Social networks involving migrant workers interact with each other and with Muslim social networks inside Russia. “Uzbeks, Tajiks, Azerbaijanis, Arabs and Turks cannot fail to unify here.” And a similar pattern holds for Chechens, Daghestanis and Ingush who come to major Russian cities.
Because of the strength of pre-existing Muslim social networks and because of the negative attitudes of outside groups, “the intensity of communications inside all these communities is much higher than with representatives of ‘the external world.’” And that ties the members of these groups together more than one might expect.
Also “traditional” are the social networks which are based on “sub-confessional” groupings. These include “all the Sufi tariqats and wirds, as well as the Salafi, Ikhvan, Tabliq and Shiite jamaats.” And in some places, these social networks now reflect those who follow this or that legal school of Sunni Islam.
Quite often Muslim social networks of this kind are reinforced or at least are coterminous with ethnic lines.

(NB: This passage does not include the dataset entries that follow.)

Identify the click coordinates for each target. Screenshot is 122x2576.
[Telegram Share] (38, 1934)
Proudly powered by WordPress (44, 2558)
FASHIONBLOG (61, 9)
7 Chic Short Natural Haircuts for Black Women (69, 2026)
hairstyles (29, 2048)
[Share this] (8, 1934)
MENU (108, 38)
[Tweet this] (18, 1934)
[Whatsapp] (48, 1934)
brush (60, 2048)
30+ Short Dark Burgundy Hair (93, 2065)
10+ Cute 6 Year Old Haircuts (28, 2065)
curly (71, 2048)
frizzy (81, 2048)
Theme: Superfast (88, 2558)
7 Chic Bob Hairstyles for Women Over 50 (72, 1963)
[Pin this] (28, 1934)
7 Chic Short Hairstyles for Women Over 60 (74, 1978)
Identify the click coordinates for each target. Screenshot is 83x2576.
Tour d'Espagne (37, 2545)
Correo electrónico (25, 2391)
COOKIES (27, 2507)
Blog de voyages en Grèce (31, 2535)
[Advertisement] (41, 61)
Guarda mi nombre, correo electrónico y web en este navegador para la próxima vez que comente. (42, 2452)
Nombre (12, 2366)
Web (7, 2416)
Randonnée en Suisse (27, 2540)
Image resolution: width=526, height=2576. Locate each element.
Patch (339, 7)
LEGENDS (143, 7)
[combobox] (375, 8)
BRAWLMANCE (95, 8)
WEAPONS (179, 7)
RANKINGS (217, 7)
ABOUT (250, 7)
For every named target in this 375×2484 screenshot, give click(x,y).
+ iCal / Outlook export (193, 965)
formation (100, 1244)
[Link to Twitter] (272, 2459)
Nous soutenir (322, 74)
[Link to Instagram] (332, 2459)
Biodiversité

One example involves the followers of the Kunta-Haji wird of the Qadiriya tariqat of Vaynakh origin, while another involves “the members of the National Organization of Russian Muslims” who follow the Maliqit maskhab.
In addition to these networks, many of which have deep roots, there are now other social networks among the Muslims of Russia based on other factors, including professional membership, involvement in one or another kind of private or public activity, or ethnicity construed in other ways.
“Today,” this analysis suggests, “social networks in Russian Islam are insufficiently studied, but nevertheless, many of them are an ever more powerful factor of social relations in this confessional milieu,” as the decision of US Secretary of State Hillary Clinton to meet not long ago with Muslim social networks in Kazan showed.